Née sous le soleil de la Martinique, Régine Joséphine a grandi en Alsace, puis exercé le métier d’institutrice en région parisienne. Son premier roman « Les Rebelles de l’Enki-Ea » est paru aux éditions Milan en 1997. Depuis, elle a publié une trentaine d’albums et de romans pour la jeunesse chez différents éditeurs. Régine intervient dans les écoles et les bibliothèques pour des rencontres et divers ateliers. Je vous invite à découvrir son

Portrait littéraire et pas que…

Le(s) mot(s) qui vous définit (définissent) le mieux…

On me dit calme et réfléchie. Je me dis bouillonnante à l’intérieur, pleine de doutes et toujours à la recherche d’une certaine sérénité.

Ecrire pour vous c’est…

Un besoin, une évasion. Une envie de voir les hommes plus fraternels, plus joyeux et plus doux. Voilà pourquoi écrire est pour moi un refuge car dans le monde de la fiction, tout peut toujours s’arranger et les gens ont toujours quelque chose de beau en eux.

Vos influences littéraires/artistiques…

Comme tout le monde, je suis certainement influencée par les œuvres que j’aime, mais je ne cherche pas à m’appuyer sur elles. J’écris ce que j’ai besoin de dire à tel ou tel moment de ma vie. Cela peut être grave, léger, humoristique, irréel. L’écriture est pour moi la meilleure manière de communiquer ce que je ressens devant un événement.

Vous puisez votre inspiration…

Ce serait si facile de créer un livre ou un tableau si je savais exactement où je puisais mon inspiration. Il me suffirait d’y aller et de me mettre au travail. Pour moi, les histoires sont partout, dans un événement, dans une image, dans une rencontre, dans une musique. L’inspiration consiste à choisir de les transformer en écrit (ou en une autre œuvre artistique)… ou pas !

Vous écrivez pour les enfants/les jeunes parce que…

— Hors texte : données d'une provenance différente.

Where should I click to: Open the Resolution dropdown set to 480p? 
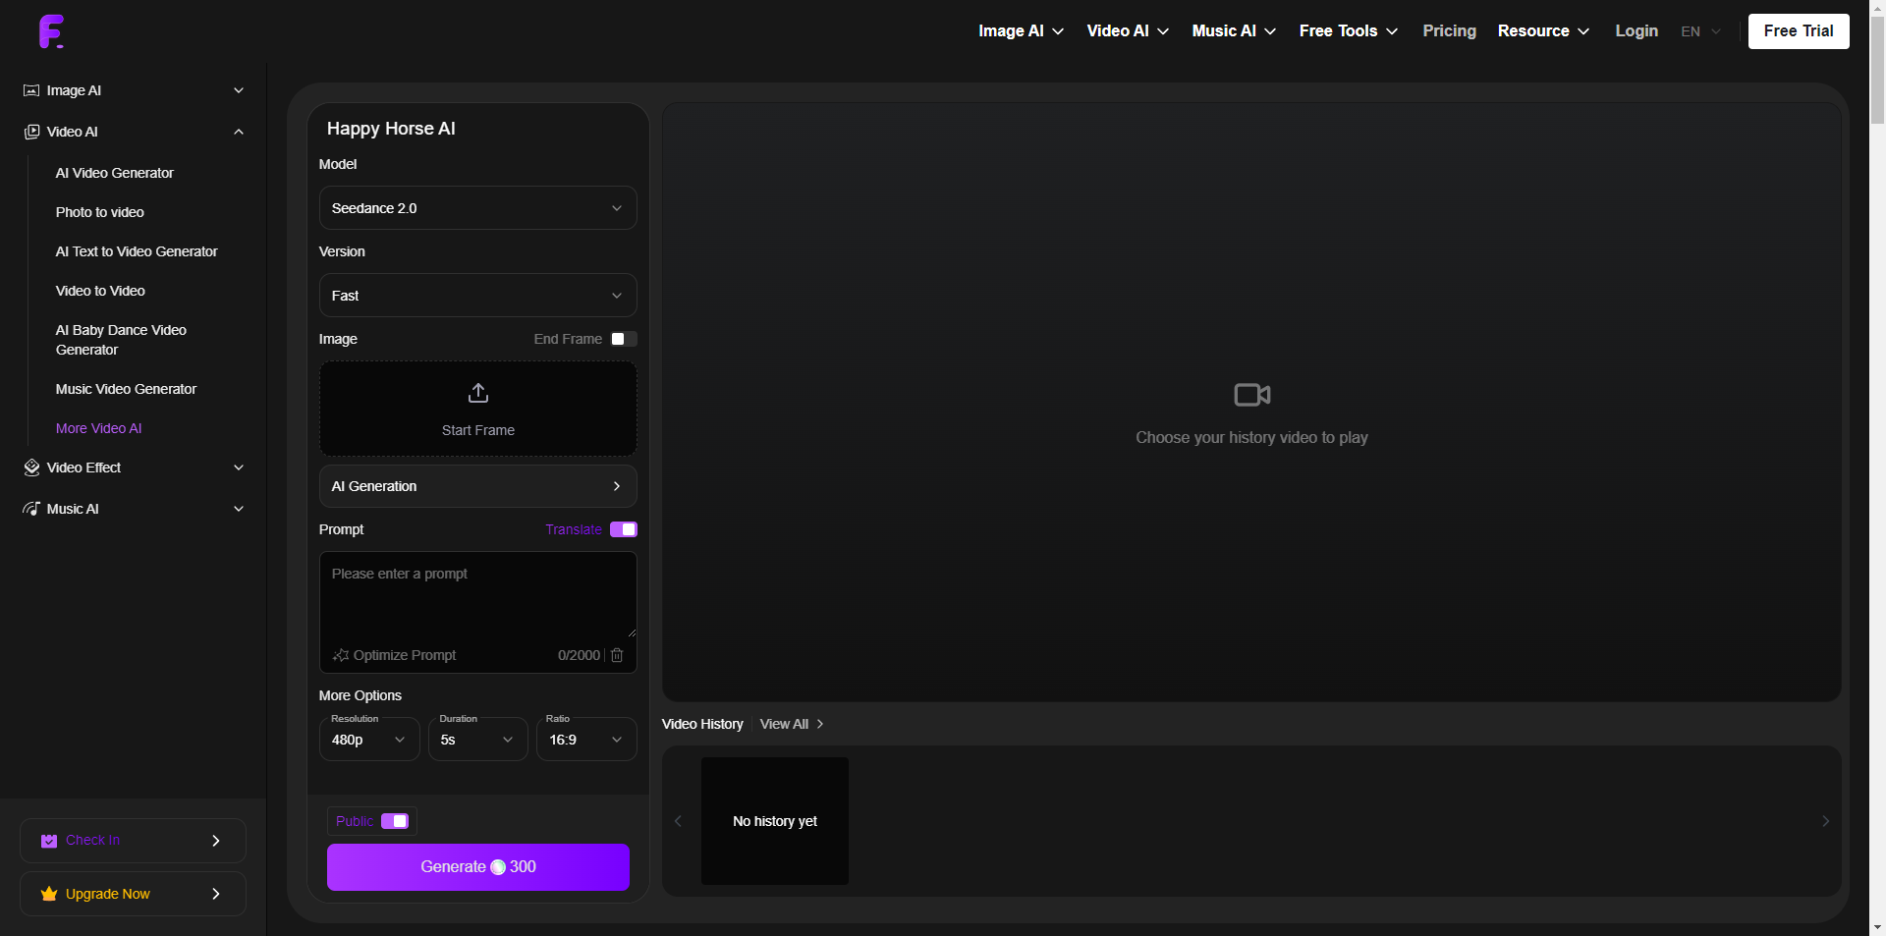[369, 740]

Je n’ai pas choisi d’écrire pour les enfants. Selon mes lecteurs, les livres que j’ai déjà écrits parlent autant aux enfants qu’aux adultes. Mais peut-être que les adultes ont plus de mal à admettre qu’ils lisent et aiment des livres mettant en scène des enfants ?  Je n’aime pas trop cloisonner la littérature. Nous devrions lire ce que nous aimons sans chercher à catégoriser nos lectures. Juste accepter ces voyages, les apprécier et les partager quels qu’ils soient.

Vos personnages naissent…

D’un mot, d’un nom, d’une personne, d’un trait de caractère… D’un sourire ou d’un regard aussi…

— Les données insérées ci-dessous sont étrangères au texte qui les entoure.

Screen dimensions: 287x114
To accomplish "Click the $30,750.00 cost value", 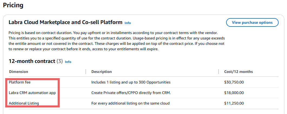I will pos(234,82).
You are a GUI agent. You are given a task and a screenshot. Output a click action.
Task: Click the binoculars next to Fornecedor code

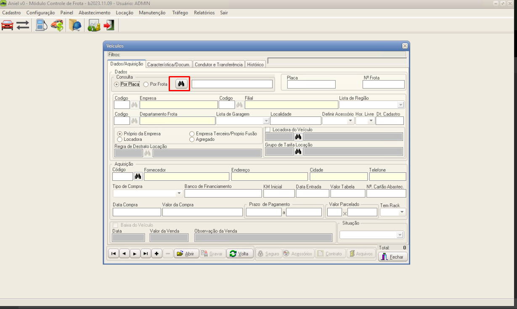(x=138, y=177)
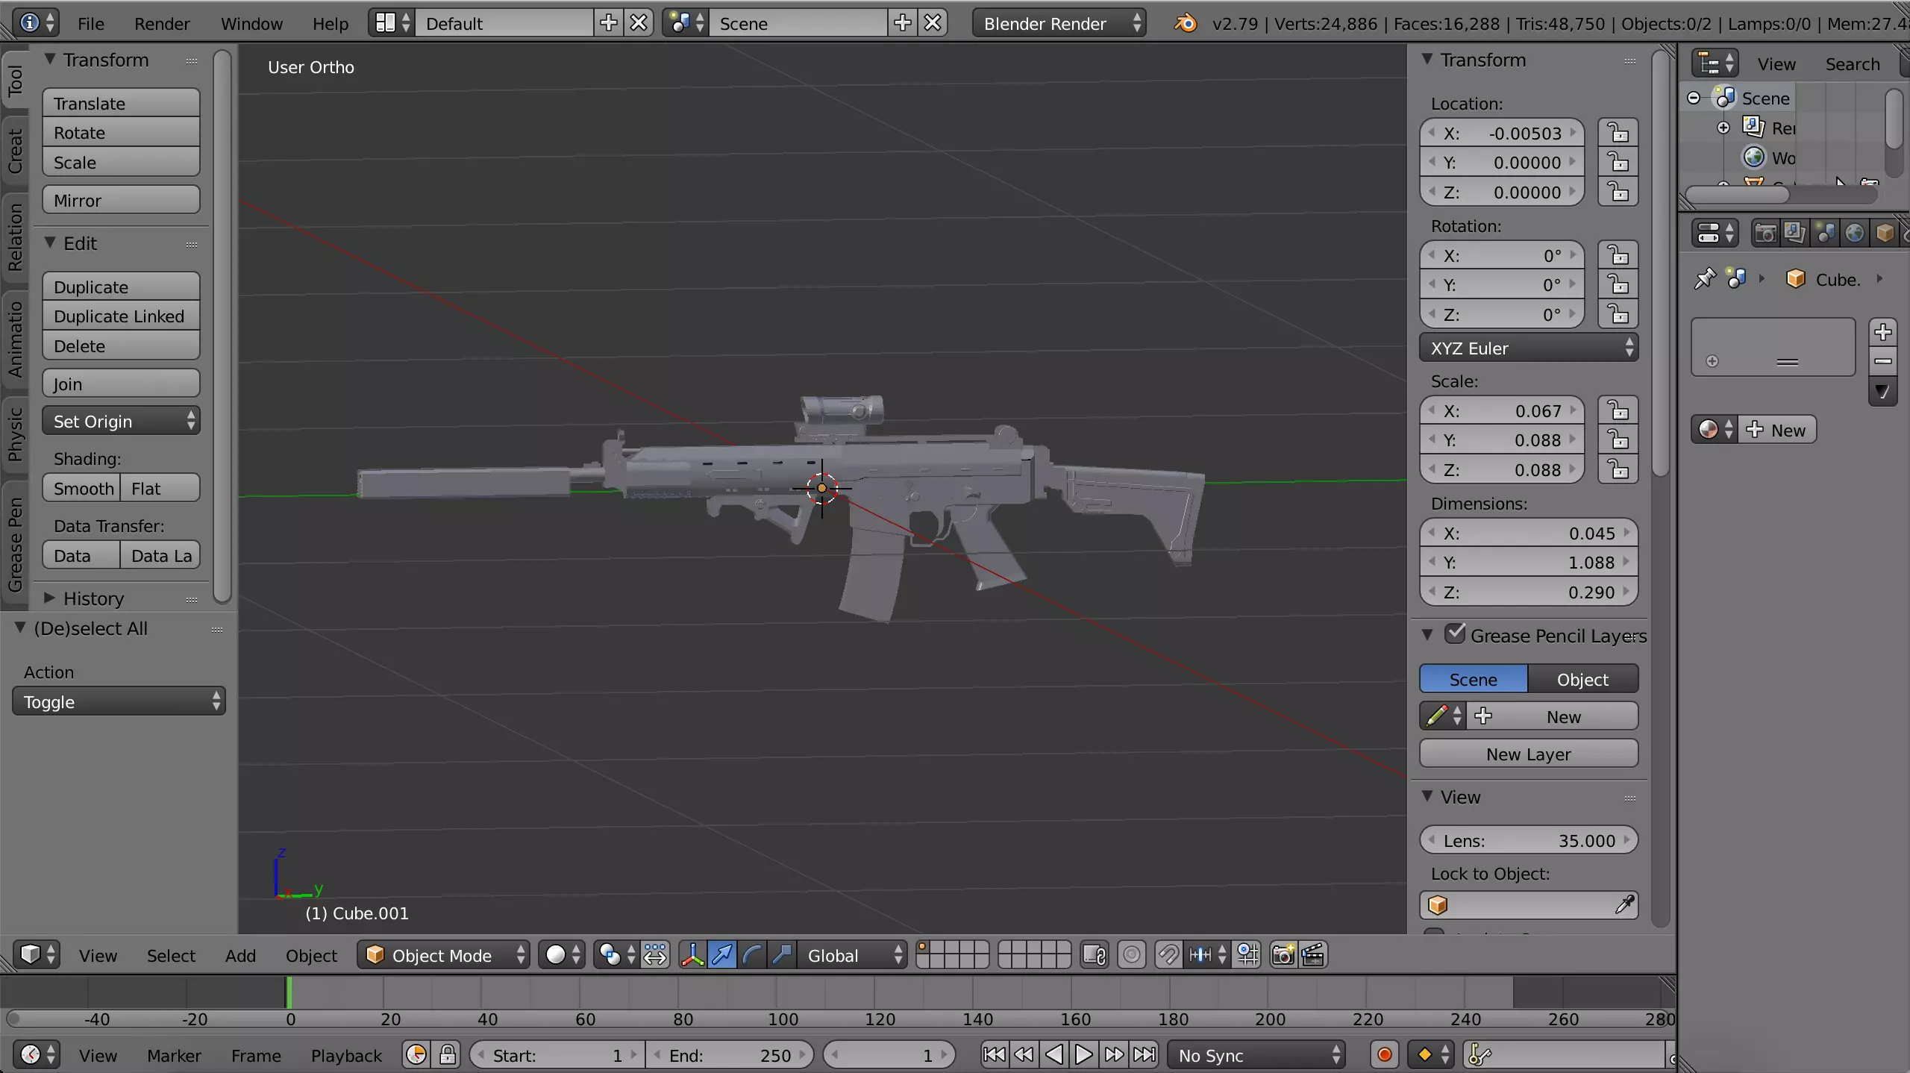Click the eyedropper in Lock to Object

pos(1624,905)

Votre plus beau souvenir en tant qu’autrice…

Justement, certains de mes plus beaux souvenirs se rapportent à des adultes lecteurs . Le premier, c’est un jeune homme, sourd-muet, qui pleurait d’émotion en lisant l’un de mes albums Les mains qui dansent et qui m’a écrit sur un morceau de papier « C’est exactement ça ! ». Je me souviens également d’un autre monsieur, plus âgé celui-là, avec qui j’ai discuté une bonne heure sur un salon, et qui en partant a voulu m’offrir un objet qu’il considérait comme extrêmement précieux et qu’il portait toujours sur lui, dans son portefeuille : une feuille de l’arbre sous lequel, selon la légende, Bouddha se serait assis. J’ai trouvé son geste profondément touchant.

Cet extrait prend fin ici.